Le Manifeste culturel africain, initié par le Symposium du premier Festival culturel panafricain organisé en 1969 à Alger, se voulait un instrument au service d'un développement économique et social harmonisé du continent.
"L'africanité doit se garder d'une expression complaisante et stérilisante du passé, mais bien au contraire impliquer un effort novateur, une adaptation de la culture africaine aux exigences modernes d'un développement économique et social harmonisé", lit-on dans ce document initié sous l'égide de l'Organisation de l'unité africaine (OUA).

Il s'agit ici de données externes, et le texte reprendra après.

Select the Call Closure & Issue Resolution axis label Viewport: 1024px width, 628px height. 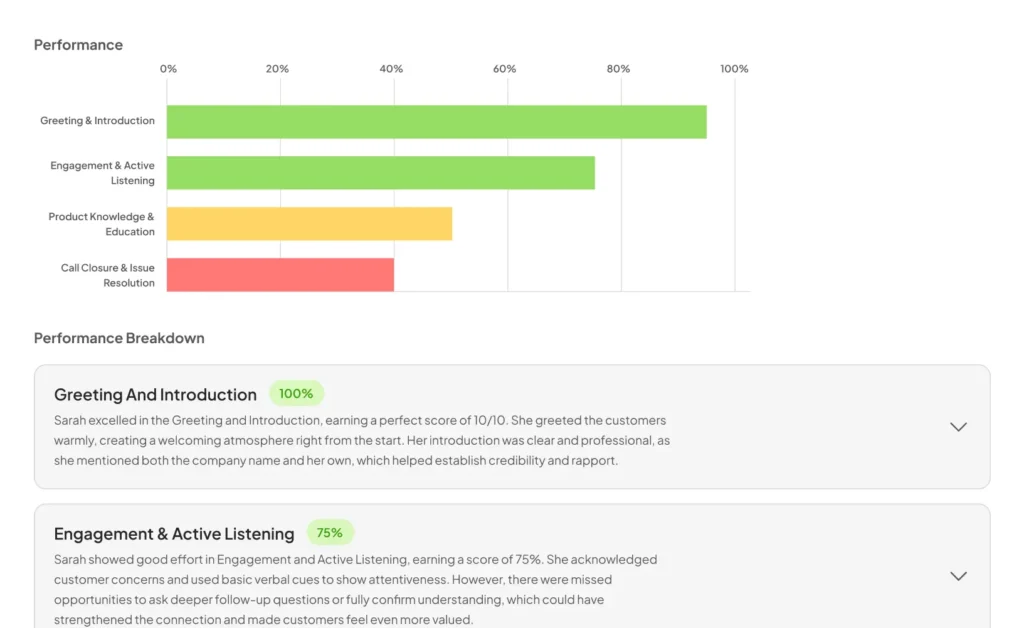point(108,275)

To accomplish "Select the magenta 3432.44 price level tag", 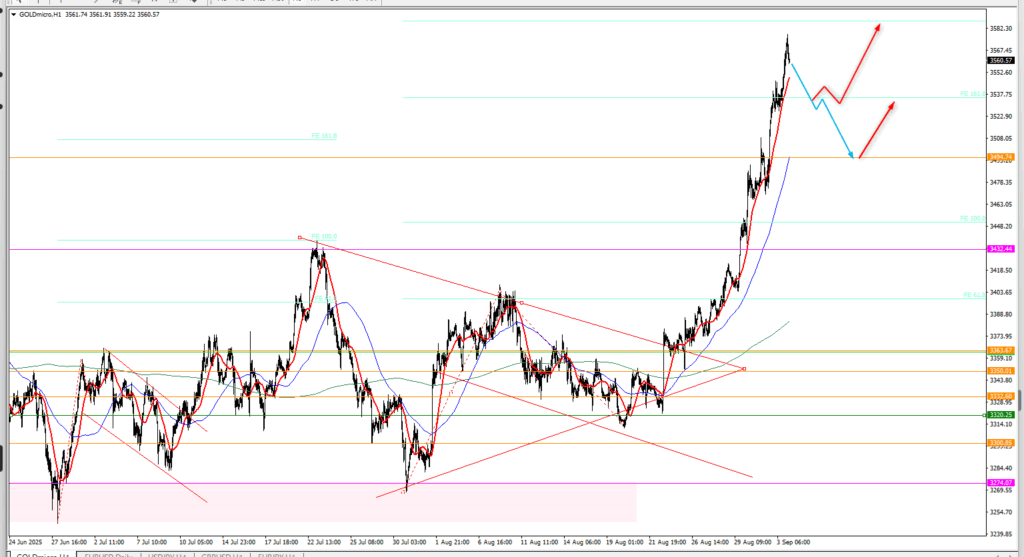I will pos(1001,249).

Selon le manifeste, la culture, "force décisive" dans le développement économique et social, constitue pour l'Afrique "le plus sûr moyen de rattraper son retard technique, donc économique".

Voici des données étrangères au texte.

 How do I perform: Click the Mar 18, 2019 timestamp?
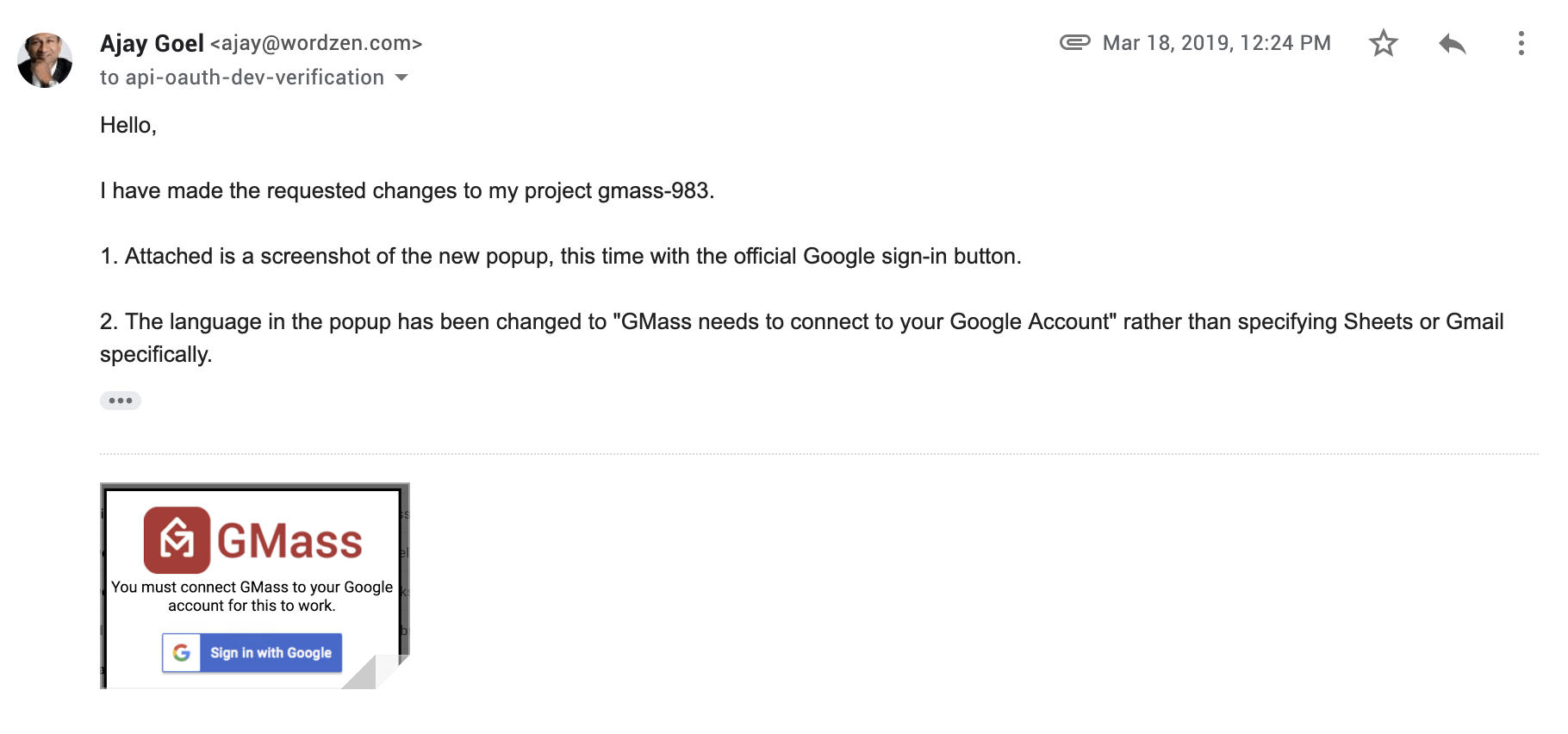pos(1216,43)
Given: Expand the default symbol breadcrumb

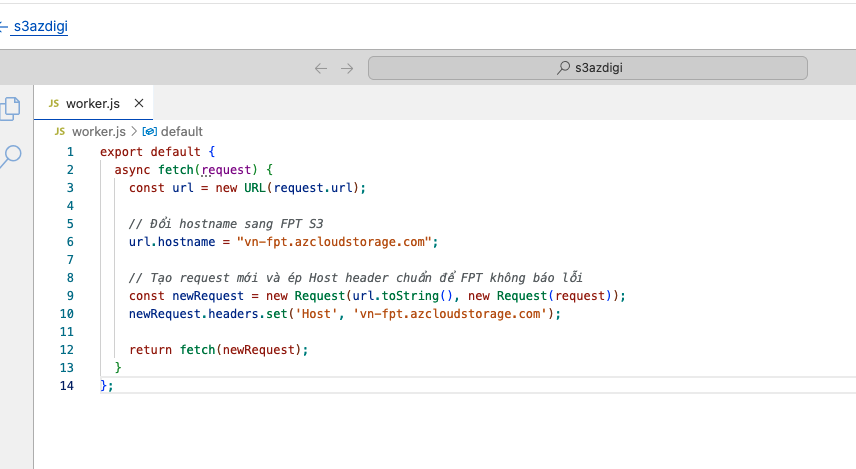Looking at the screenshot, I should [182, 131].
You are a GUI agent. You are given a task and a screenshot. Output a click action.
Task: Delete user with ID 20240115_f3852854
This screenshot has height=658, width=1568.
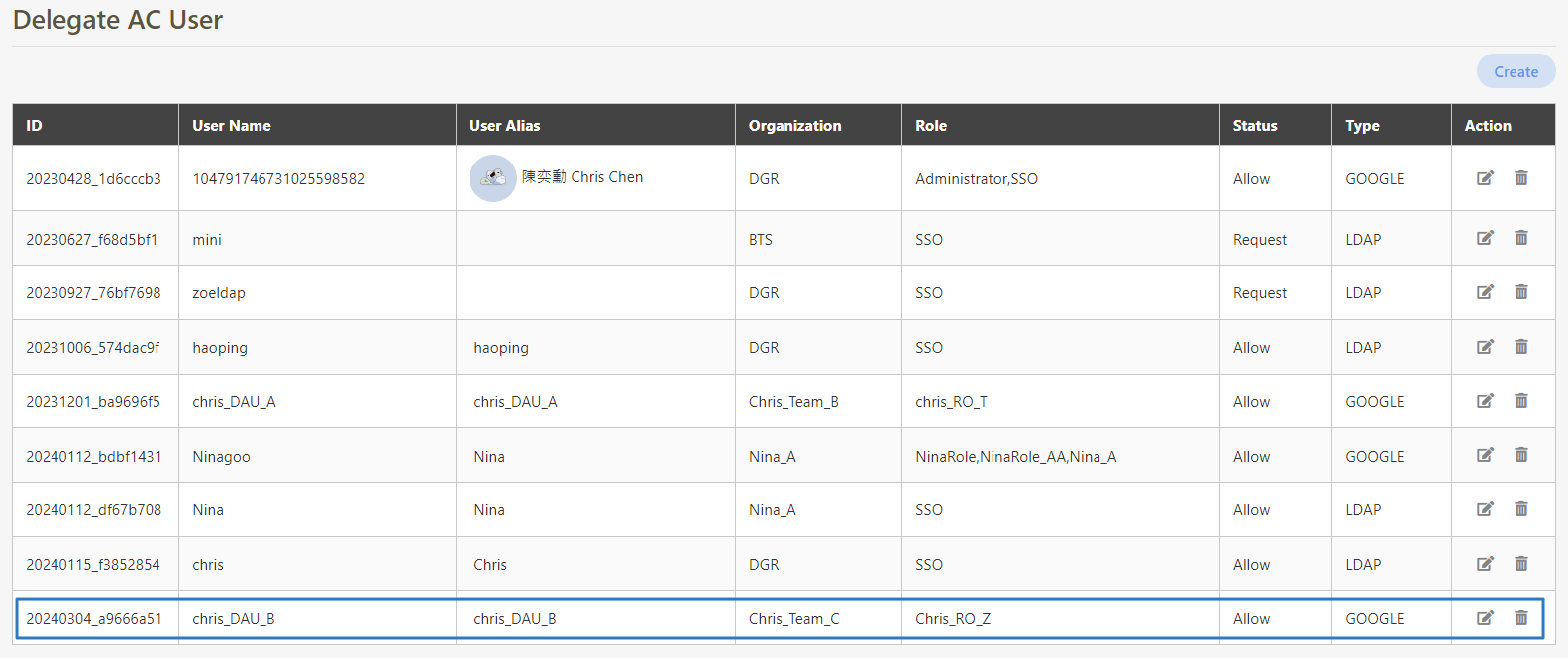[1520, 564]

La culture africaine, "fidèle à son authenticité doit se vivifier et s'actualiser au contact de la science et de la technique, car si la civilisation technicienne progresse par accumulation, la culture le fait par création et fidélité".

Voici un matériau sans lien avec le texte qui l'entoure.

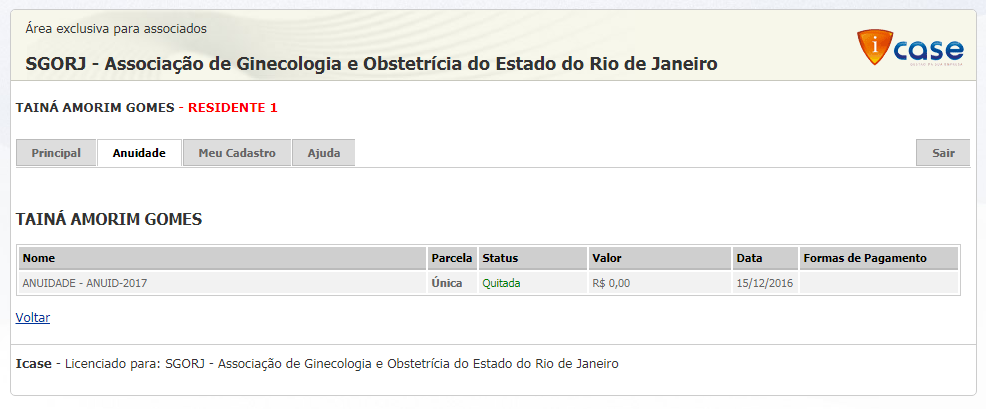Click the Nome column header
The height and width of the screenshot is (409, 986).
(x=39, y=258)
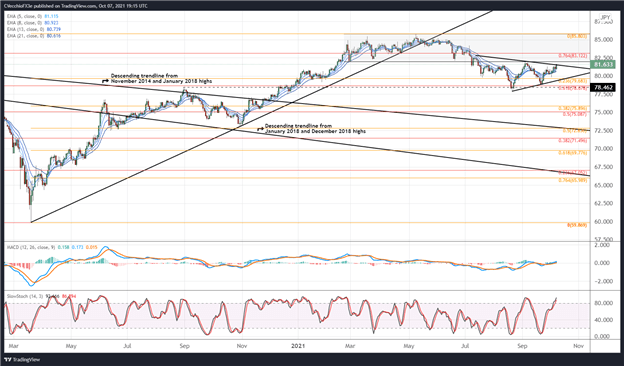Click the 0(59.869) Fibonacci label
The width and height of the screenshot is (624, 366).
point(577,225)
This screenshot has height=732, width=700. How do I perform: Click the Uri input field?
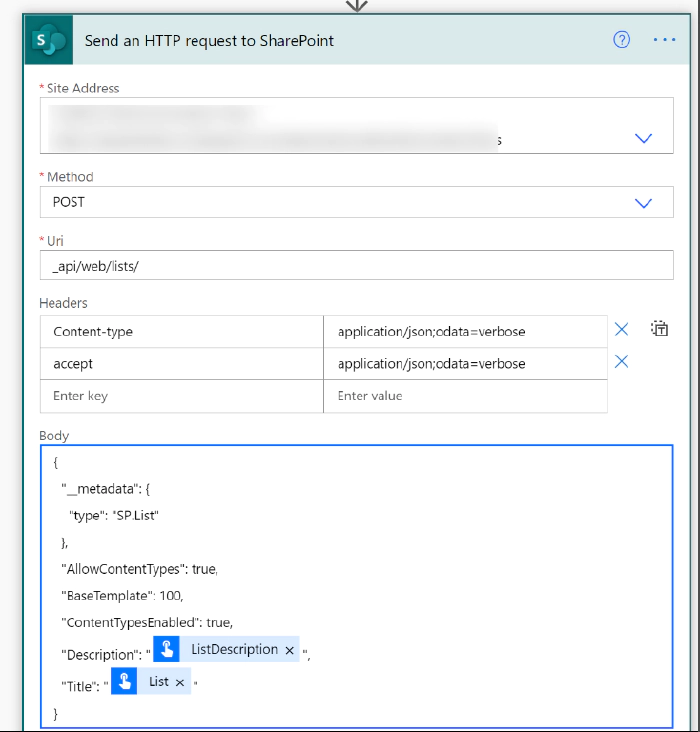coord(356,265)
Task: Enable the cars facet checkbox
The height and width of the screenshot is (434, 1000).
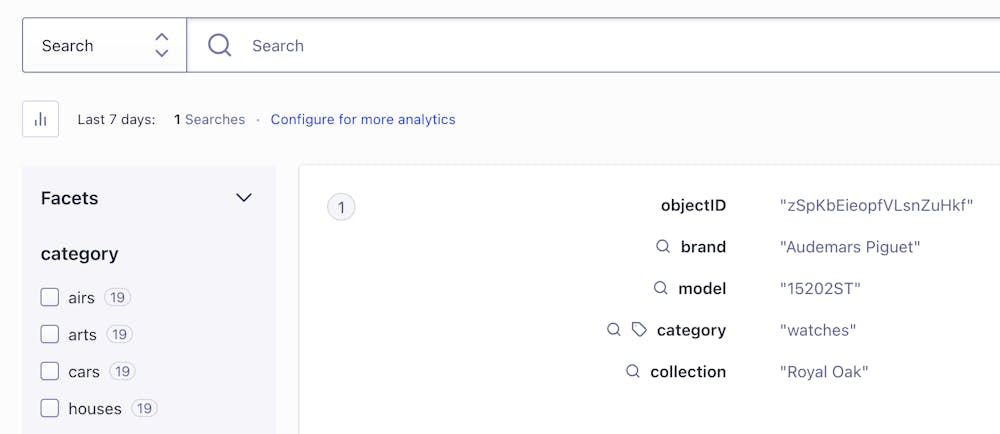Action: click(x=50, y=371)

"Dès lors, il devient nécessaire et urgent de libérer l'Afrique de l'analphabétisme, de promouvoir une formation permanente des masses dans tous les domaines, de développer en elles un esprit et une attitude scientifique, technique et critique, de rendre la culture populaire effectivement opératoire", suggère entre autre le document.
Le manifeste propose, en ce sens, de faire des langues africaines des langues écrites et le véhicule de la pensée scientifique, d'assurer le libre-accès de tous les enfants d'Afrique à l'enseignement, l'alphabétisation des adultes et la promotion des femmes.
"Tout retard dans la refonte du système éducatif actuel a pour conséquence un retard dans la formation des cadres nationaux et justifie la poursuite de l'assistance technique et culturelle étrangère", souligne-t-il.
Dans cet effort gigantesque de récupération du patrimoine culturel de l'Afrique et d'adaptation aux exigences de la civilisation technicienne, l'artiste, le penseur, le savant, l'intellectuel ont un rôle qui est de contribuer dans le cadre d'une action de masse, à faire ressortir et connaître la communauté d'inspiration et le fonds commun qui constituent l'Africanité, selon cette source.
Le manifeste, initié il y a 40 ans, considère que l'Afrique, d'une manière générale, devra reprendre ses modes de connaissance, ses modes de communication et les actualiser aux fins d'en faire de puissants moyens de domination de la nature et du développement harmonisé de la société africaine.
Outre le rôle de la culture dans le développement économique et social de l'Afrique, le manifeste évoque aussi les réalités de la culture africaine et le rôle de la culture africaine dans la lutte de libération et l'unité africaine.